----- TRECHO -----
A PRODUÇÃO DA NOTÍCIA

Marcelo Barbosa Câmara (*)

Parte 1

Introdução

Tornar público ou não um determinado fato ou idéia, eis um dilema da política nos dias de hoje. Para tanto só a mídia e principalmente o jornalismo são capazes de proceder a esta publicidade. Portanto, o entendimento das formas de se construir a notícia é fundamental para se saber que publicidade as empresas de jornalismo estão produzindo e oferecendo aos seus consumidores.

Este artigo, que tem como base pesquisa realizada para formulação de dissertação de mestrado [sob orientação da professora Vera Lúcia M. Chaia e com o título de "Caros Amigos: Esfera Pública, Política e Jornalismo Independente (1997-2002)"] defendida na PUC/SP em março de 2002, buscará discutir estas questões e uma forma de se fazer jornalismo que aqui chamarei de jornalismo independente, sua forma especifica de construir reportagens e o que sua comparação com a produção jornalística das grandes empresas de jornalismo pode revelar na relação entre mídia e política. Dado o espaço exíguo deste artigo, a complexidade e o número de temáticas criadas na pesquisa levam a que se proceda a um breve resumo do que foi levantado a respeito de Caros Amigos. Porém, procurarei demonstrar o que de mais relevante há na pesquisa, que é a análise da forma de produção da notícia pelos que fazem a revista.
----- DADOS FORNECIDOS -----
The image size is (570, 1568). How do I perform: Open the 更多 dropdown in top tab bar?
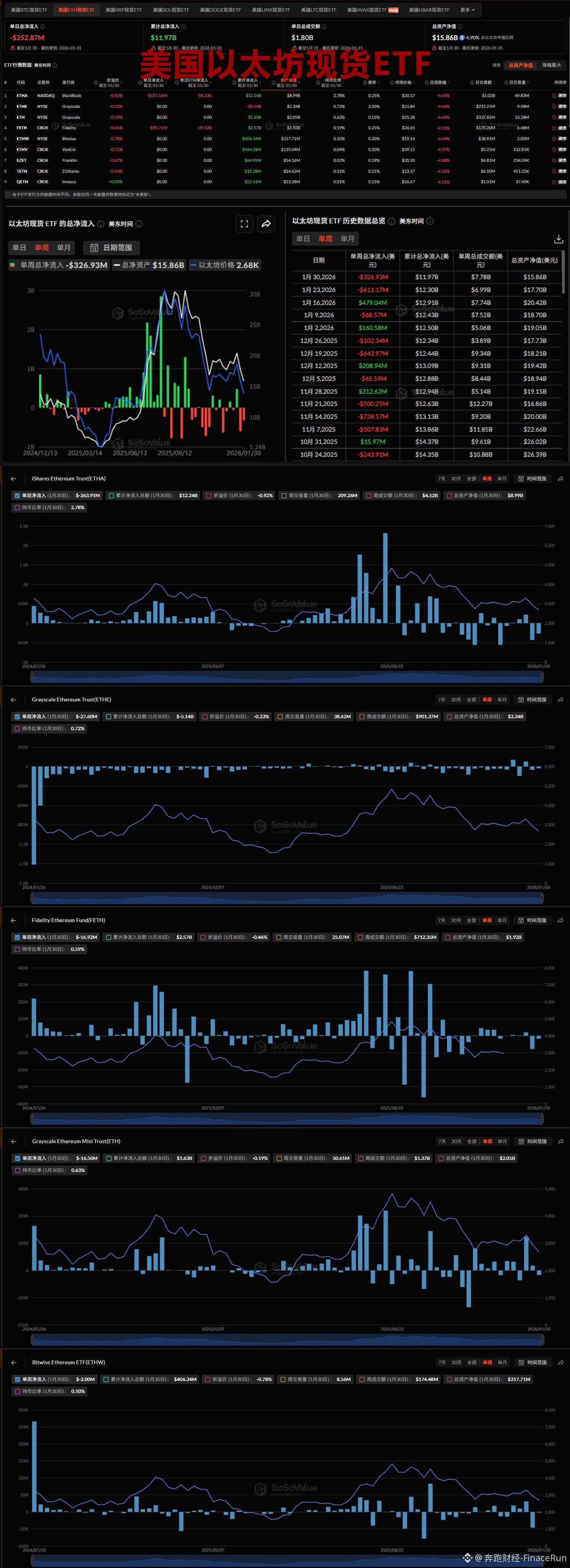point(467,10)
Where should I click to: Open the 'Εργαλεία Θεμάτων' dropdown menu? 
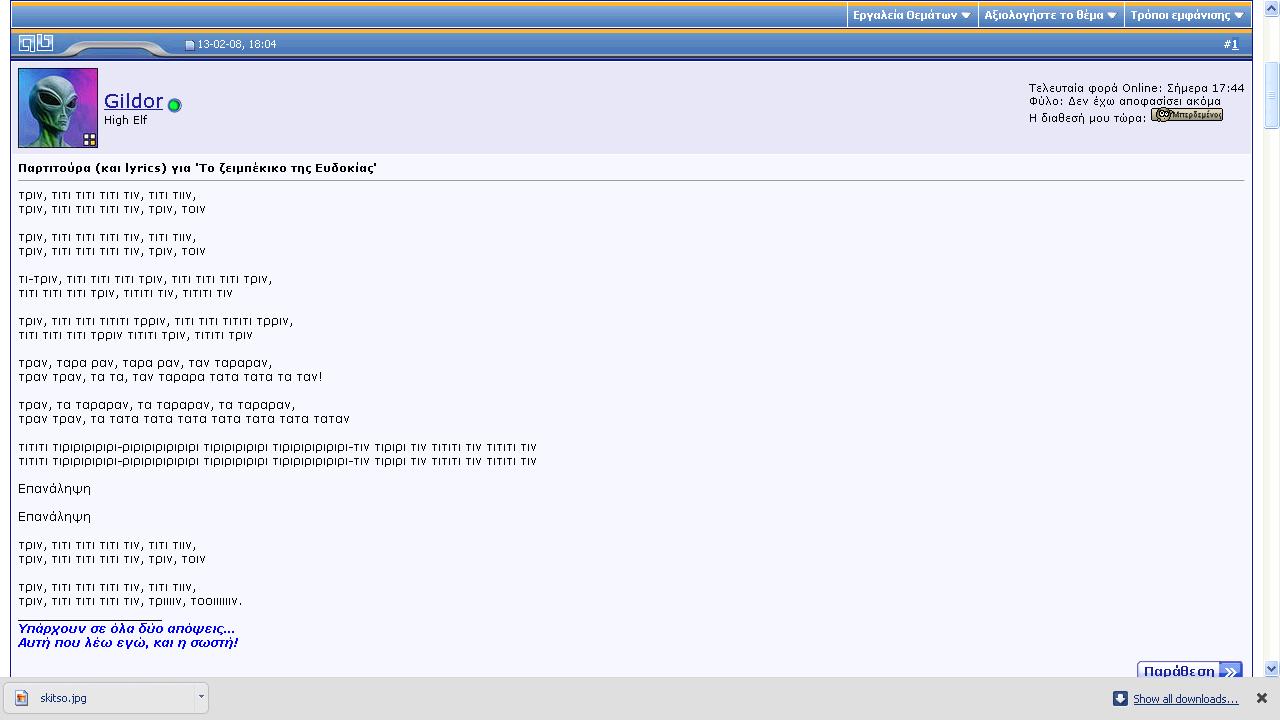click(x=911, y=15)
-----
■ **ENUNCIADO**: De acordo com o trecho sobre a produção da notícia, onde e quando foi defendida a dissertação de mestrado em que o artigo se baseia? As linhas não têm nenhum papel nesta atividade.

■ **RESPOSTA**: Na PUC/SP, em março de 2002.